Robin, the self-proclaimed Yard Sale Queen of Iowa,
has the following fantastic tips for potential yard salers:
Well, it's getting close to that time again
when neon Garage/Yard Sales signs will begin to bloom like tulips.
Thinking about having one yourself?
Ready to get rid of the clutter that is taking over your life?
Here are some tips to help you make your garage/yard sale a hit.
- Know what you are willing to part with.
If your child has outgrown a special outfit that has a place
in your heart hold on to it until getting rid of it hurts less.
Otherwise, you will tend to mark it a price that the average
garage sale go-er will not pay.
You'll be hurt when they start to barter with you to lower the
"How could they not see how cute this is....I paid a fortune for it."
People garage sale for INEXPENSIVE clothes.
Getting the cutest thing possible for the lowest price.
So hold on to it.
- Don't sell broken/torn things.
Broken/torn things should be THROWN AWAY.
You want to sell the items you don't use - not junk.
Believe it or not you will have return customers next year.
I remember every house that sold crap.
- Make it easy for your customers to shop.
Hang up clothes that should be hung up but don't crowd them.
Don't expect people to wade thru boxes looking for items.

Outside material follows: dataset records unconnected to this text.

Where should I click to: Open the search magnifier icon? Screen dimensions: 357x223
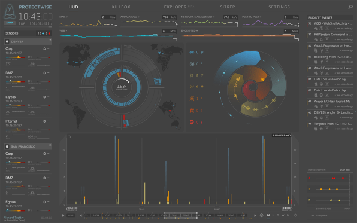(x=350, y=7)
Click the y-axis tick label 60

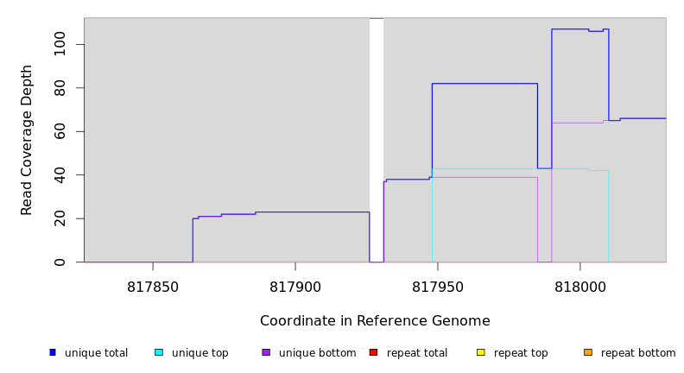pos(60,131)
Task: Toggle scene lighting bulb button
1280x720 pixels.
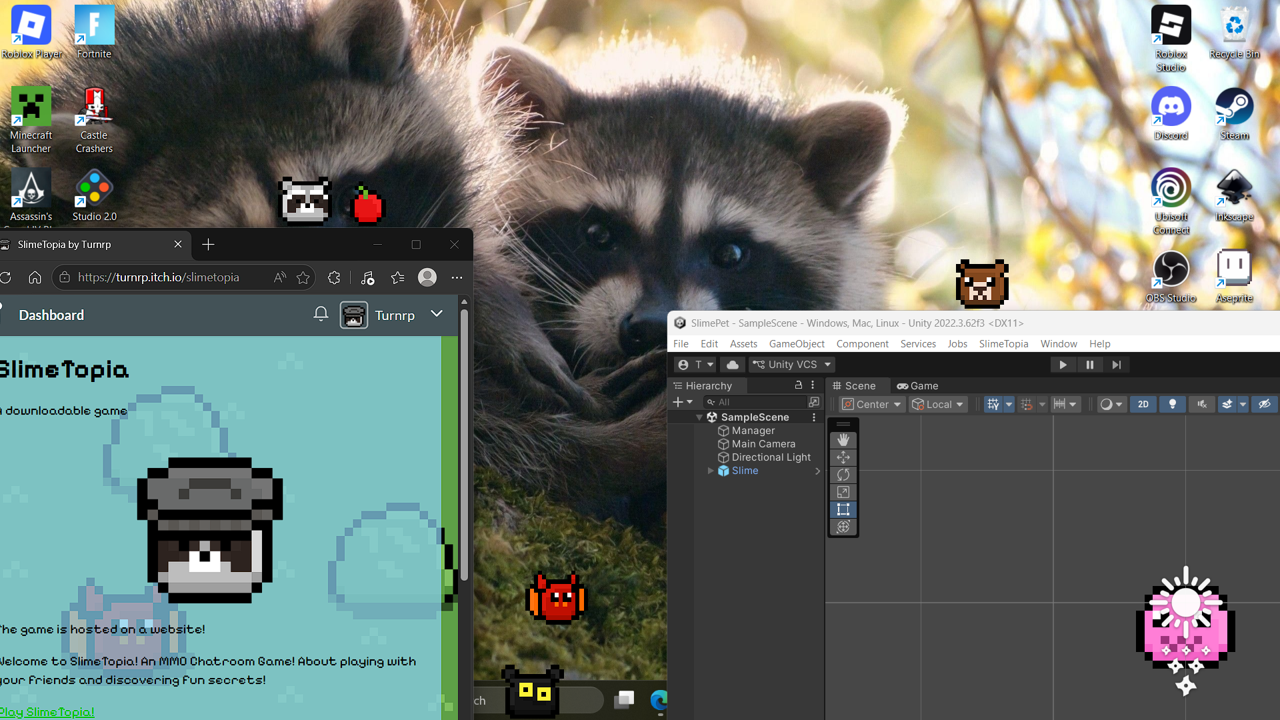Action: tap(1172, 404)
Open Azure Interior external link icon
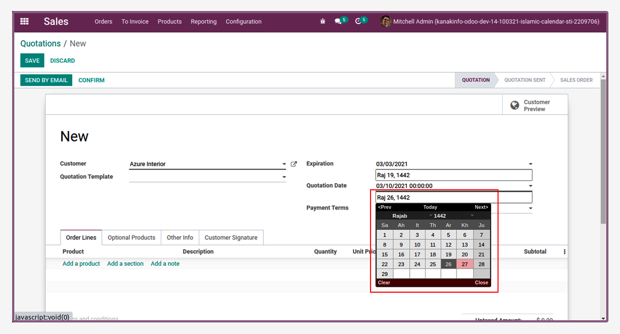The height and width of the screenshot is (334, 620). 294,163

Set them out so they are easy to see.
Mark sizes clearly especially for children's clothes
and try to separate them by age groups.
If you have clothing that you have torn the tags out of,
then mark them with the age at which your child wore them.
- Have a price marked for everything.
Nothing irritates me more than a garage sale with no prices
and a sign saying "Make offer".
I don't have time to ask about every item.
If there are a lot of people there,
I will just move on to the next sale.
- Don't shove everything into the garage.
Put some things out in the driveway,
especially the big things like strollers, cribs, etc...
Put all the little knick knacks in the garage.
And I cannot stress enough -- GET THE STUFF OUT OF THE BOXES.
- Make it comfortable to shop.
If it's the middle of summer, have some fans going in your garage
and have a radio going so it isn't deathly quiet.
Don't "sell" your customers.
IF they have a question they will come and ask you.
- Electric appliances.
Make sure to have an extension cord,
so that people can plug in electric appliances to see if they work.
If you're selling a microwave,
have something there to "cook" so you can show it works.
- Have LOTS of change.
Most people (especially those in the morning) have just hit the ATM machines.
So be prepared to see big bills in the morning.
- Lemonade stands, etc...
If your kids want to set up their own stand try to prepare ahead of time.
Sadly in this day and age,
people aren't very trusting of the lemonade stand.
So buy some soda cans (store brands are cheap) for your kids to sell
and maybe some bulk candy bars or chips (like from SAM'S CLUB).
A good profit can be made on this stuff,
and people are more comfortable buying it.
I love this idea, especially in the summer.
Garage Saling makes one thirsty!!
- Enlist help.
Okay, let's face it.
Your husband is probably NOT going to be especially thrilled
with helping with a garage sale but your best friends probably will.
It's a best idea to have easily removable tags with each person's initials,
so you can keep track of the money.
Also remember, these people are your friends,
some people are better at handling (counting) money than others.
Be willing to split losses from poor counting.
Friends are more important than money.
Well, happy garage sale throwing, everyone!!!!
To this excellent advice, I can add from my own experience
the following wisdom:
- Don't wait until the night before the sale to try and price everything.
- Group similar items together.
- Wear comfortable shoes.
- Treat yourself to dinner out with part of your earnings
because you'll deserve it.
- Offer your kids half of the money from anything they sell.
(Put the other half in their banks or save it for Christmas presents.)
This will encourage them to get rid of the toys
they don't play with or don't want.
Even teenagers will sell games, books, CD's and DVD's they don't want
if they know they're getting half of the money.
With teenagers, too, you can promise them a larger percentage
if they help work at the sale.
You'll be amazed at the salesmen you are raising!